Application of machine learning based on radiomics in the discrimination of intracranial germ cell tumours.

BACKGROUND: Among germ cell tumours, germinomas are extremely sensitive to radiotherapy and chemotherapy. Histological diagnosis is important for clinical treatment decisions. This study aimed to identify germinomas and non-germinomatous germ cell tumours (NGGCTs) using radiomics-based machine learning (ML). METHODS: The present retrospective study comprised 141 patients diagnosed with intracranial germ cell tumours (ICGCTs), 71 germinomas, and 70 NGGCTs.
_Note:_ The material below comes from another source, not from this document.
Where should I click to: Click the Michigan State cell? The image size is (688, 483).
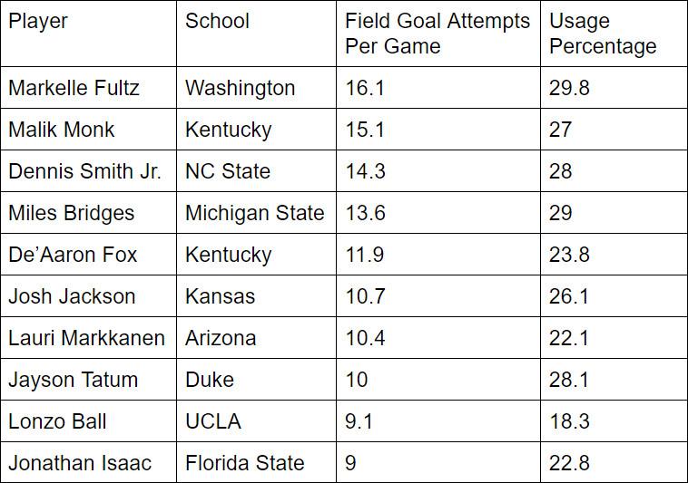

Radiomics features were quantitatively extracted from magnetic resonance imaging (MRI) sequences, including T1-weighted imaging (T1WI), T2-weighted imaging (T2WI), T2 Fluid-Attenuated Inversion Recovery (T2-FLAIR), diffusion weighted imaging (DWI) (b=1,000), apparent diffusion coefficient (ADC) images, and contrast-enhanced T1WI. Based on the combination of three feature selection methods and three classification methods, the optimal model was screened out from the internal test set. A combined model of clinical-multi-sequence radiomics was ultimately created by combining with statistically significant clinical features. The performance of the models was evaluated using the area under the curve (AUC), accuracy, sensitivity, specificity, and F1-score. RESULTS: The combination of the least absolute shrinkage and selection operator (LASSO) and logistic regression (LR) yielded the optimal diagnostic performance in the multi-sequence radiomics model, as evidenced by an AUC value of 0.823 in the internal and 0.804 in the external test set. In the combined model, the AUC values of the internal and external tests were 0.838 and 0.809, respectively. The DeLong test revealed no significant difference between multi-sequence radiomics and the combined model, indicating that the inclusion of clinical characteristics did not significantly improve diagnostic accuracy. CONCLUSIONS: ML based on radiomics may provide a non-invasive approach for the clinical differentiation of intracranial germinomas and NGGCTs.